Legionella Conference 2020 Moves to Chicago with Healthcare Focus

Legionella Conference 2020: Prevention of Disease and Injury From Waterborne Pathogens in Health Care will be held in Chicago, Illinois Aug. 19-21, 2020, with an emphasis on preventing deadly outbreaks in hospitals and healthcare settings. NSF Health Sciences, an NSF International company, and the National Environmental Health Association are partnering as conference co-hosts to help stem this rising public health threat.

Public health leaders, policy makers, researchers, practitioners and water management systems experts will discuss policies and strategies for the prevention of healthcare-associated waterborne disease outbreaks, including hazards related to medical devices, cleaning and disinfection in sterile settings and water quality requirements in hospitals and healthcare facilities.

Legionnaires’ disease is fatal to 25% of patients who contract it in a healthcare setting and to 10% of the general population, according to the U.S. Centers for Disease Control and Prevention.

The CDC recently reported a record number of Legionnaires’ disease cases – 9,933 in 2018, an eightfold increase over 2000. In its August 2019 report called Management of Legionella in Water Systems, the National Academies of Sciences, Engineering and Medicine conservatively estimated the actual number of Legionnaires’ cases each year in United States is between 52,000 and 70,000.

According to an extensive review reported by the CDC in 2016, 90% of outbreaks could have been prevented with a comprehensive water management plan.

Legionella prevention in hospitals and healthcare facilities emerged as an important focus topic at the 2019 Legionella Conference held in Los Angeles, California.

Legionella is a naturally occurring bacteria dispersed through man-made water systems in the form of contaminated aerosolized droplets.
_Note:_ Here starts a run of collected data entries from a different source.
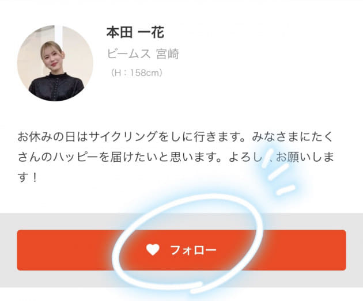Tap the orange フォロー button
Image resolution: width=363 pixels, height=301 pixels.
click(x=182, y=250)
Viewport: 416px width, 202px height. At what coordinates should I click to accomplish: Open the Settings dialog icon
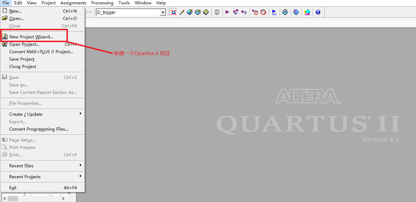click(x=173, y=12)
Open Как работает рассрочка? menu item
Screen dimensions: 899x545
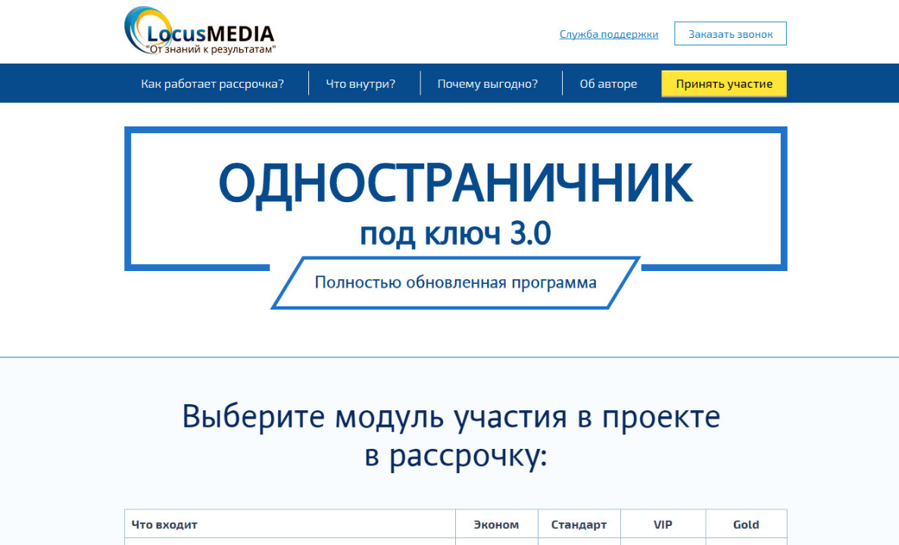pyautogui.click(x=212, y=83)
Common sources are showerheads, cooling towers, public fountains and hot tubs.

Once inhaled, an acute form of pneumonia called Legionnaires’ disease can develop. Legionella can also lead to the less severe Pontiac Fever illness.

This will be the third annual Legionella Conference bringing together industry experts and policy makers to discuss solutions and prevention. Dr. Patrick Breysse, director of the CDC’s National Center for Environmental Health/Agency for Toxic Substances and Disease Registry, delivered the keynote address to the 360 attendees at the September 2019 conference.

The deadline to submit abstracts for oral presentations is March 1, 2020. The deadline to submit abstracts for poster presentations is April 1, 2020. Applications for presentations and posters may be submitted online at http://www.legionellaconference.org/call-for-abstracts/.

Pre-conference training workshops will be held Aug. 18, 2020, the day before the conference officially begins.